Par Élisabeth Couturier · L'ŒIL

Le 14 avril 2017 - 632 mots

FETICHE - Les immenses fenêtres de son bureau, situé place des Victoires, donnent directement sur la statue équestre de Louis XIV réalisée par le sculpteur François-Joseph Bosio en 1822.

Un cadrage quasi cinématographique. Le contraste est saisissant entre l’ameublement design du salon, où Ora Ito nous reçoit, et ce témoignage du Grand Siècle baroque : « J’aime ce genre de confrontation, dit-il. Regardez les objets qui sont posés sur ce meuble bas : il y a là une petite sculpture de Max Ernst, une autre de Dalí, une statue antique en pierre, mais aussi ma lampe One Line, ainsi que l’objet auquel je suis très attaché, la petite main dessinée par Le Corbusier.
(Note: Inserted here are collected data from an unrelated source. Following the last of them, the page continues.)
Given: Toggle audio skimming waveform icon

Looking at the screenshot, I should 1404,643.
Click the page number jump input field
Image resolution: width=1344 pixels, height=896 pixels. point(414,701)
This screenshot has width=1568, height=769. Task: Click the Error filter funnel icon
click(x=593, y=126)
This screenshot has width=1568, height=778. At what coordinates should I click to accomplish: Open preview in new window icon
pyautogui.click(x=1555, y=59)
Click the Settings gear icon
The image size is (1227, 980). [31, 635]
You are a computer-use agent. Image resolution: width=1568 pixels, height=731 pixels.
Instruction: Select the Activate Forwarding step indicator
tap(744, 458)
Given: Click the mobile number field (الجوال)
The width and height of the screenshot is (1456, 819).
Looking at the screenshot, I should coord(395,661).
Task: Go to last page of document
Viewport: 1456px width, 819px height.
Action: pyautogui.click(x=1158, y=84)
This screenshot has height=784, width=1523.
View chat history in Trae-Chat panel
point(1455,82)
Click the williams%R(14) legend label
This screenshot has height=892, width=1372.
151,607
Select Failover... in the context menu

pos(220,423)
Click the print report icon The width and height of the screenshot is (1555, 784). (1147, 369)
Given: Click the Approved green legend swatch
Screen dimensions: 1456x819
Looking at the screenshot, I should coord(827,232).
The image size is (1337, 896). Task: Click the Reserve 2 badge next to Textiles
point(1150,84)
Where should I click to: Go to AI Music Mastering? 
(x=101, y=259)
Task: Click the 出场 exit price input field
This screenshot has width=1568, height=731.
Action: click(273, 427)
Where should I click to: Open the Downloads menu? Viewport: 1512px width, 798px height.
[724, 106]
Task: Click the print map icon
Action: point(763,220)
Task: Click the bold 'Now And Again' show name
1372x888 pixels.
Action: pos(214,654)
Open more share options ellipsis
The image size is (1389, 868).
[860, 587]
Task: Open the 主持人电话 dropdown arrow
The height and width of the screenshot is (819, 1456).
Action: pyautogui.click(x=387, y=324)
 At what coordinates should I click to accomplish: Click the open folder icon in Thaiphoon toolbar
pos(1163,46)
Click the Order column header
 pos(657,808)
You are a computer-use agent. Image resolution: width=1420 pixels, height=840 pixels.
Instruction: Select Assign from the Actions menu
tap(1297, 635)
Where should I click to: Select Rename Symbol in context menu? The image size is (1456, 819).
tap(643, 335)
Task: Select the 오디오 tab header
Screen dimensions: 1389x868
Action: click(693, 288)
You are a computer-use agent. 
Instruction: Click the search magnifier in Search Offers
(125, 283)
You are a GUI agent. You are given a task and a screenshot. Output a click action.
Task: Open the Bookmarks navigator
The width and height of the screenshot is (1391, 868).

J’en possède quatre éditions, chacune dans un matériau différent. J’ai ici sa version en bronze, et aussi celle en bois, pour laquelle j’ai une tendresse particulière car le verso a été mordillé par mon teckel adoré ! »

À 40 ans, l’enfant terrible du design garde l’allure souple du jeune homme moderne qui ne tient pas en place. Son regard scanne tout ce qui l’entoure et son cerveau réagit au quart de tour si un mot l’entraîne vers une idée encore inexplorée. Il échange, dialogue et répond aux questions avec la franchise de celui qui a voulu très tôt renverser la table et édicter ses propres règles. Avec moins de déclarations provocatrices cependant. Il reconnaît avoir dit parfois des « conneries » avant de conclure : « Mais qui n’en a jamais dit dans sa vie ! » N’est-ce pas par effraction qu’il est entré dans le monde du design, via Internet, en proposant des articles virtuels Vuitton, Nike ou Apple ? Un détournement qui l’a propulsé, à 19 ans, sur le devant de la scène internationale. Depuis, le jeune prodige autodidacte crée tous azimuts et multiplie les récompenses. Sa ligne avant-gardiste, tendance rétro-futuriste, séduit les plus grands éditeurs de meubles tels Kartell, Cassina, Magis, Roche Bobois, etc. Mais son fonds de commerce reste l’aménagement d’hôtels, de cinémas ou de restaurants branchés. Il est fier aussi du tramway de Nice, inauguré l’an dernier : « En vingt ans, j’ai déjà réalisé environ trois cent cinquante projets ! », évalue-t-il, lui-même étonné. Une trajectoire de météorite qui fait des jaloux. La main dessinée par « Le Corbu » jouerait-elle, alors, le rôle de talisman positif ? Il dit : « C’est une main ouverte, amicale et généreuse, un objet bienveillant. Elle ressemble un peu à la colombe de la paix dessinée par Picasso. Elle a été réalisée comme emblème de Chandigarh, une ville nouvelle du nord de l’Inde imaginée par Le Corbusier en 1947. » Un architecte qu’Ora Ito vénère depuis longtemps : « À dix ans, je possédais déjà une bibliothèque importante de livres sur l’architecture. J’ai commencé à m’y intéresser en voyant une publicité reproduisant une maison dessinée par Frank Lloyd Wright. Je me suis ensuite tourné vers les constructions de Le Corbusier. À l’époque, il symbolisait la modernité la plus radicale. Maintenant, ses bâtiments paraissent intemporels. »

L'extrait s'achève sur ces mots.